Elsewhere in China, there have been protests in recent weeks over threats to the environment.
On Saturday, officials cancelled an industrial waste pipeline project after anti-pollution demonstrators occupied a government office in eastern China, destroying computers and overturning cars.
Earlier this month, thousands took to the streets in Sichuan province’s Shifang town to protest against a $1.6 billion copper refinery they feared would poison their families. The city government swiftly called off the project.
For expatriates in Beijing, especially from the West, air pollution is not the only challenge.
English is not widely spoken, public transport is often crowded, food safety is a worry and tight controls on the Internet mean websites like Facebook and Twitter are hard to access.
“For expat staff themselves looking to move here, the concerns they invariably express to me are: first and foremost safety of consumables and/or prevalence of fake and adulterated groceries, drinking water, pet food and so on, and then the high fees associated with international schools. Pollution is mentioned, but only in passing,” said a consultant who advises foreign businesses operating in China.
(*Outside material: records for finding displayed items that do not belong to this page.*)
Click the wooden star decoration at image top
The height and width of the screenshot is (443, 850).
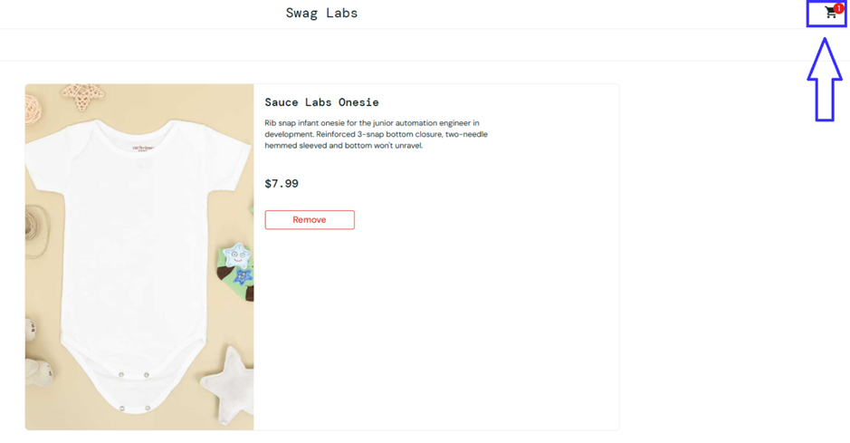pos(82,94)
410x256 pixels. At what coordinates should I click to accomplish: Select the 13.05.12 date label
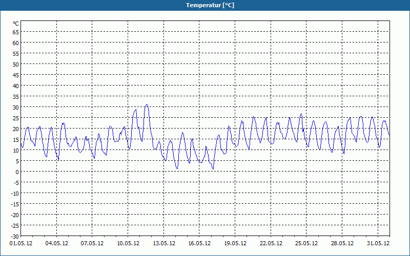[x=163, y=244]
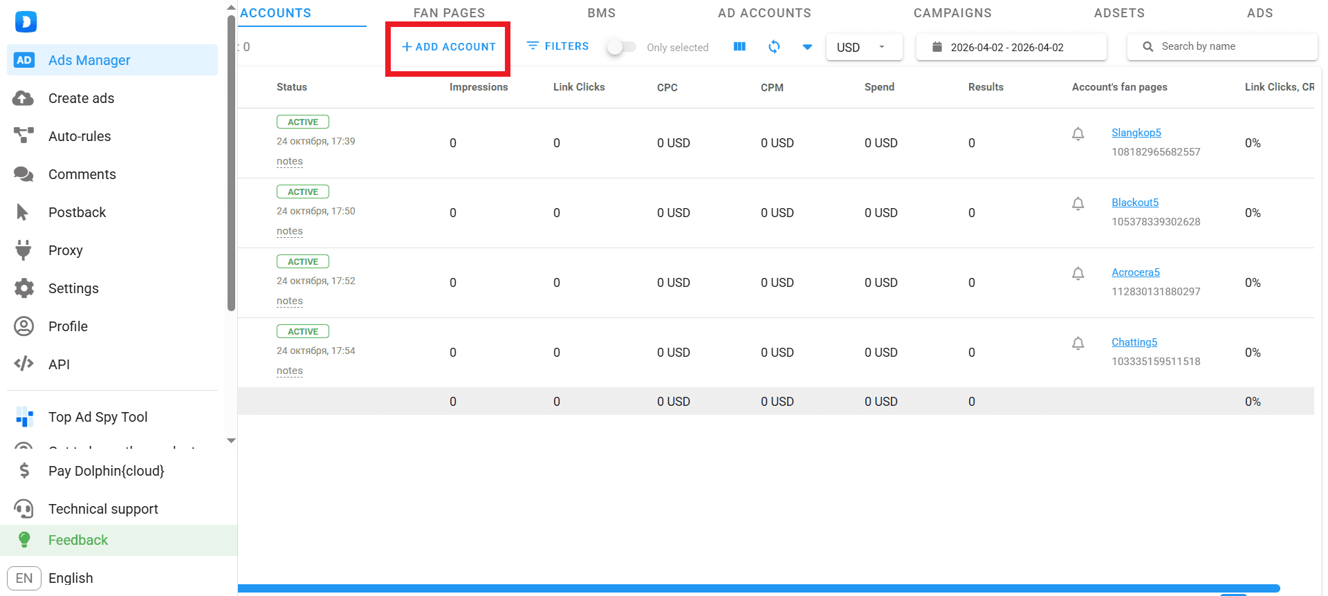Open the columns layout icon

[739, 47]
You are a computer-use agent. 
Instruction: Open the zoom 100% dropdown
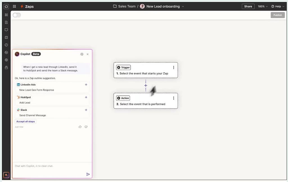263,6
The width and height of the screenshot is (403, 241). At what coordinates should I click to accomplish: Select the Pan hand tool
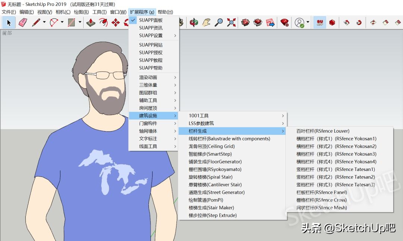click(x=206, y=22)
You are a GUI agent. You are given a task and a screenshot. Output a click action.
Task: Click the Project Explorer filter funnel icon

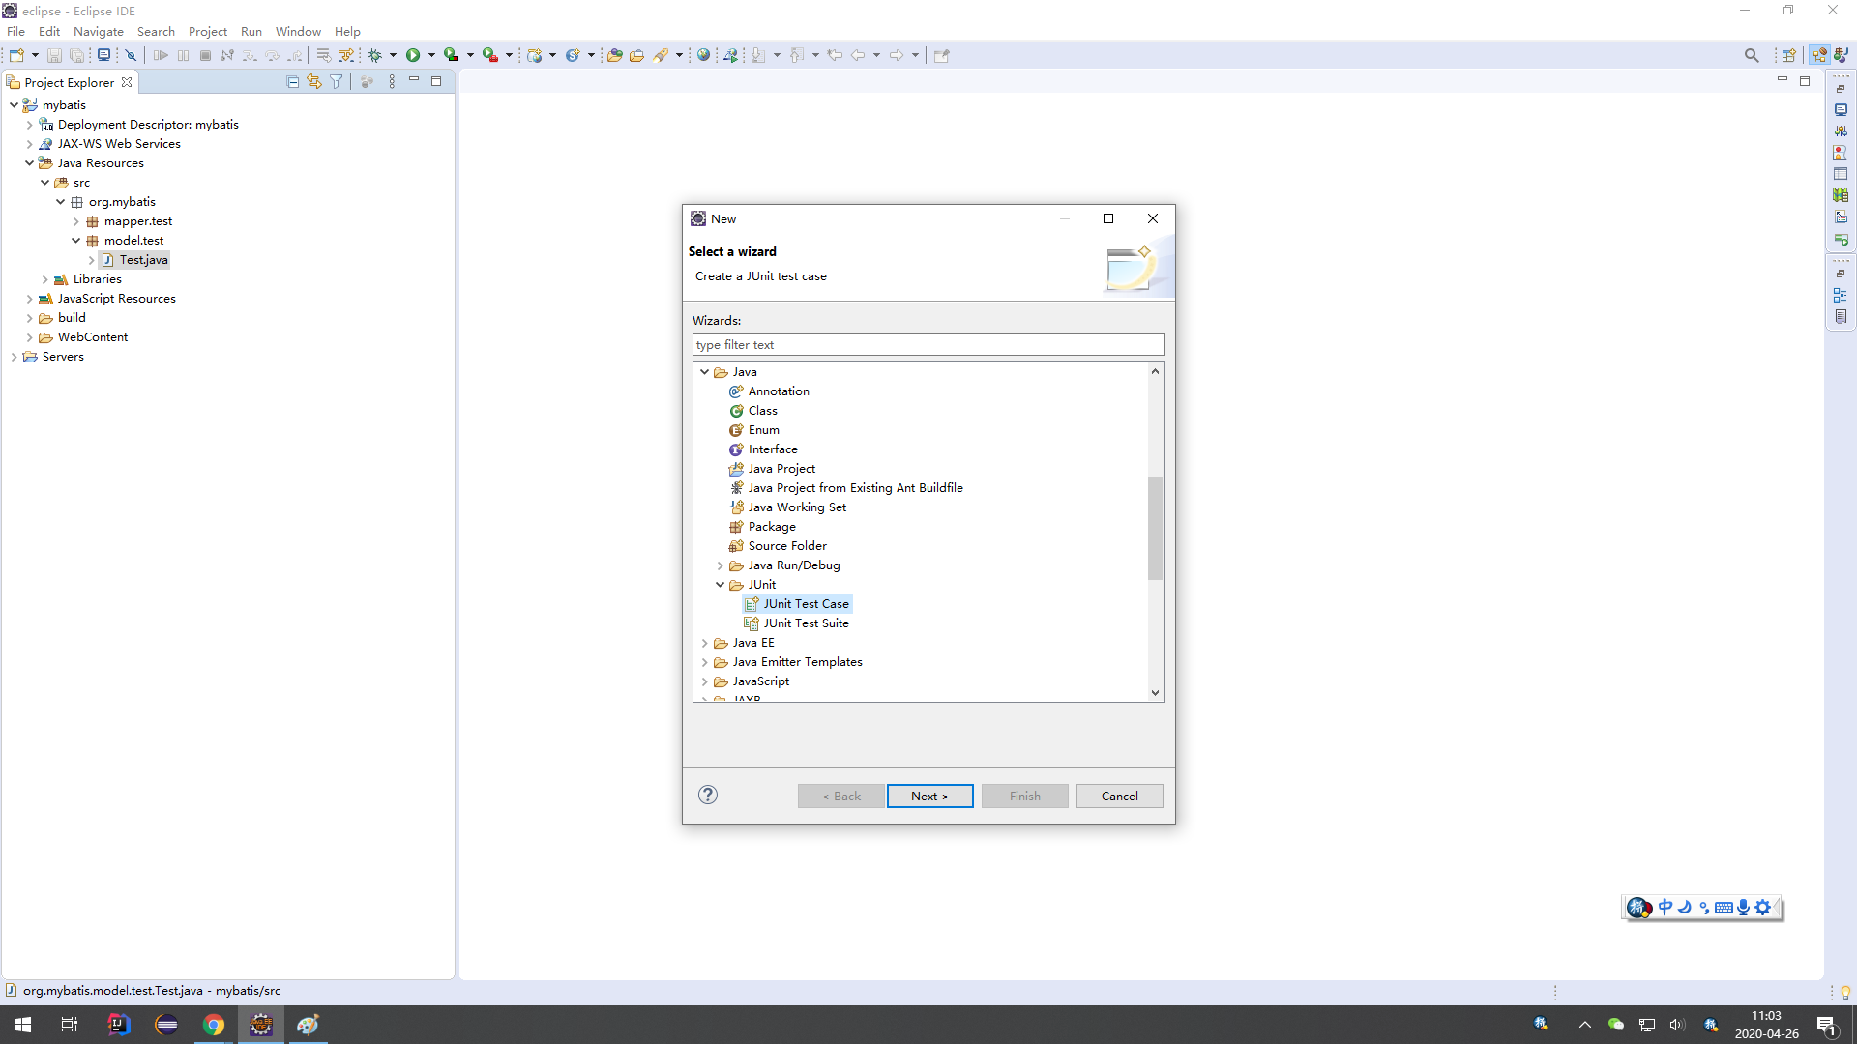[x=337, y=82]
“However, that said, a number of clients and friends of mine are now angling to leave China after having been here a few years, and a major factor in that desire is pollution,” added the consultant, who asked not to be identified.
Last week, Charlie Custer, Beijing-based editor-in-chief of the respected ChinaGeeks blog, announced he and his wife were leaving for the United States, partly because of the pollution.
“I like breathing,” he wrote. “There’s really nothing forcing me to live in Beijing. It is, in many ways, a wonderful city, and it’s probably the most fascinating, exciting place I have ever lived. However, it was also killing me.
“Obviously there are millions of families in Beijing, and they deal. Certainly, we could deal too. But the question I couldn’t stop asking myself was, why should we?”
It is hard to gauge exactly how many foreigners are leaving due to pollution as there are no official numbers.
Yet the city and China generally remains an attractive place to live for many, especially as its economy booms despite turmoil in Europe and a slow recovery in the United States.
“Beijing is obviously more polluted and it’s not ideal, but senior executives or directors move jobs because of their career,” said Cater Yang, managing director for China at global placement agency Robert Walters. “The China experience will make their career shine more.”
The people with some of the best knowledge about expatriate movements — moving companies — say Beijing keeps drawing in foreigners.
“China’s certainly a popular destination,” said Nick Dobson, Corporate Services Manager North China for Crown Relocations.
“We’re busier,” he added. “The rental market continues to rise, and the demand for quality expat housing is outrageous.”